#### WHAT IS EXPECTED:
Reproduce the data below line for line, without altering a single character.

#### DATASET RECORDS:
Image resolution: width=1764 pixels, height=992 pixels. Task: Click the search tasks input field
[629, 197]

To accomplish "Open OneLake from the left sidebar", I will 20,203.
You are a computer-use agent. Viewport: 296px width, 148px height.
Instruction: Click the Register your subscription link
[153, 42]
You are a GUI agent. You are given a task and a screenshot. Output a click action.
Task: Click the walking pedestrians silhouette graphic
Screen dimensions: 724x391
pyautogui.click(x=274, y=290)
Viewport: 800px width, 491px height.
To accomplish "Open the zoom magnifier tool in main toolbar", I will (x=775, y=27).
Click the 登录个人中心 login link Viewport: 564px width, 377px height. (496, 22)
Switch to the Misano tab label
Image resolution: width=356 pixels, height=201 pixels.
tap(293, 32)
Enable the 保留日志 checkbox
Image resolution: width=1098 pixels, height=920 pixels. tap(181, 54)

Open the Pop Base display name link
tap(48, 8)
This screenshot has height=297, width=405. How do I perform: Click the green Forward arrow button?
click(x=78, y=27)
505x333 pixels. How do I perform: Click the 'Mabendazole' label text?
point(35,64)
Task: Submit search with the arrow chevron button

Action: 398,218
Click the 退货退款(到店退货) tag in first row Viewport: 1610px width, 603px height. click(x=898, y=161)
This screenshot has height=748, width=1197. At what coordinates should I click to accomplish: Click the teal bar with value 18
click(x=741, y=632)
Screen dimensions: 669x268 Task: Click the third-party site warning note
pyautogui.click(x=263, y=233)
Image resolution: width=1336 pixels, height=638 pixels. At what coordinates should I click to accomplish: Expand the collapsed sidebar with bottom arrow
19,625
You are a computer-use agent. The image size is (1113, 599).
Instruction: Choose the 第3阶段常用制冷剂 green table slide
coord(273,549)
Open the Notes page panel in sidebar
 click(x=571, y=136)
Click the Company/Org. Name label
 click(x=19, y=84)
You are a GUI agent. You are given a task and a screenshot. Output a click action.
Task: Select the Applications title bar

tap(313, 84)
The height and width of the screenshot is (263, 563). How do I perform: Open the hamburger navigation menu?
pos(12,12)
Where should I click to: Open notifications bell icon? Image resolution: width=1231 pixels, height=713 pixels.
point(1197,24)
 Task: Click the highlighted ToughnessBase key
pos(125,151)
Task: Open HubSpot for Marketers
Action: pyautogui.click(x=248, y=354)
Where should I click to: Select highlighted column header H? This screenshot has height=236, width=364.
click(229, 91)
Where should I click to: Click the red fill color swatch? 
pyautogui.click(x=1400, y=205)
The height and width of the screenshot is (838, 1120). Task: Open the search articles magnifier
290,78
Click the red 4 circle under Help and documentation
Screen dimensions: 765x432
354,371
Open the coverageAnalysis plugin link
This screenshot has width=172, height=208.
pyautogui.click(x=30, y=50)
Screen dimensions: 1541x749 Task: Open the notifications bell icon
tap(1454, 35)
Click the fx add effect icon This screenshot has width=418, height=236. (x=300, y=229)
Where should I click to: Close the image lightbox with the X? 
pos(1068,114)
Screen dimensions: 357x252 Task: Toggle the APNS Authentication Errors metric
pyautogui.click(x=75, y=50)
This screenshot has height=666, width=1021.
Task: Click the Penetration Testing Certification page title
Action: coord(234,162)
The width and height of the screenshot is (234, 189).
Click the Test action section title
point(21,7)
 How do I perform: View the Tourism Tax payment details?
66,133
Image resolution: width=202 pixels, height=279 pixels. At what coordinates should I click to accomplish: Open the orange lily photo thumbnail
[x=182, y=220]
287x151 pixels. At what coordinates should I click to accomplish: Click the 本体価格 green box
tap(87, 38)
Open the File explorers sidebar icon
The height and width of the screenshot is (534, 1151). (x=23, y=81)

#### EXERCISE OUTPUT:
Image resolution: width=1764 pixels, height=992 pixels. Task: Click the search tasks input field
[629, 197]

To accomplish "Open OneLake from the left sidebar", I will 20,203.
You are a computer-use agent. Viewport: 296px width, 148px height.
Instruction: Click the Register your subscription link
[153, 42]
You are a GUI agent. You are given a task and a screenshot. Output a click action.
Task: Click the walking pedestrians silhouette graphic
Screen dimensions: 724x391
pyautogui.click(x=274, y=290)
Viewport: 800px width, 491px height.
To accomplish "Open the zoom magnifier tool in main toolbar", I will (x=775, y=27).
Click the 登录个人中心 login link Viewport: 564px width, 377px height. (496, 22)
Switch to the Misano tab label
Image resolution: width=356 pixels, height=201 pixels.
tap(293, 32)
Enable the 保留日志 checkbox
Image resolution: width=1098 pixels, height=920 pixels. tap(181, 54)

Open the Pop Base display name link
tap(48, 8)
This screenshot has height=297, width=405. How do I perform: Click the green Forward arrow button?
click(x=78, y=27)
505x333 pixels. How do I perform: Click the 'Mabendazole' label text?
point(35,64)
Task: Submit search with the arrow chevron button

Action: 398,218
Click the 退货退款(到店退货) tag in first row Viewport: 1610px width, 603px height. click(x=898, y=161)
This screenshot has height=748, width=1197. At what coordinates should I click to accomplish: Click the teal bar with value 18
click(x=741, y=632)
Screen dimensions: 669x268 Task: Click the third-party site warning note
pyautogui.click(x=263, y=233)
Image resolution: width=1336 pixels, height=638 pixels. At what coordinates should I click to accomplish: Expand the collapsed sidebar with bottom arrow
19,625
You are a computer-use agent. The image size is (1113, 599).
Instruction: Choose the 第3阶段常用制冷剂 green table slide
coord(273,549)
Open the Notes page panel in sidebar
 click(x=571, y=136)
Click the Company/Org. Name label
 click(x=19, y=84)
You are a GUI agent. You are given a task and a screenshot. Output a click action.
Task: Select the Applications title bar

tap(313, 84)
The height and width of the screenshot is (263, 563). How do I perform: Open the hamburger navigation menu?
pos(12,12)
Where should I click to: Open notifications bell icon? Image resolution: width=1231 pixels, height=713 pixels.
point(1197,24)
 Task: Click the highlighted ToughnessBase key
pos(125,151)
Task: Open HubSpot for Marketers
Action: pyautogui.click(x=248, y=354)
Where should I click to: Select highlighted column header H? This screenshot has height=236, width=364.
click(229, 91)
Where should I click to: Click the red fill color swatch? 
pyautogui.click(x=1400, y=205)
The height and width of the screenshot is (838, 1120). Task: Open the search articles magnifier
290,78
Click the red 4 circle under Help and documentation
Screen dimensions: 765x432
354,371
Open the coverageAnalysis plugin link
This screenshot has width=172, height=208.
pyautogui.click(x=30, y=50)
Screen dimensions: 1541x749 Task: Open the notifications bell icon
tap(1454, 35)
Click the fx add effect icon This screenshot has width=418, height=236. (x=300, y=229)
Where should I click to: Close the image lightbox with the X? 
pos(1068,114)
Screen dimensions: 357x252 Task: Toggle the APNS Authentication Errors metric
pyautogui.click(x=75, y=50)
This screenshot has height=666, width=1021.
Task: Click the Penetration Testing Certification page title
Action: coord(234,162)
The width and height of the screenshot is (234, 189).
Click the Test action section title
point(21,7)
 How do I perform: View the Tourism Tax payment details?
66,133
Image resolution: width=202 pixels, height=279 pixels. At what coordinates should I click to accomplish: Open the orange lily photo thumbnail
[x=182, y=220]
287x151 pixels. At what coordinates should I click to accomplish: Click the 本体価格 green box
tap(87, 38)
Open the File explorers sidebar icon
The height and width of the screenshot is (534, 1151). (x=23, y=81)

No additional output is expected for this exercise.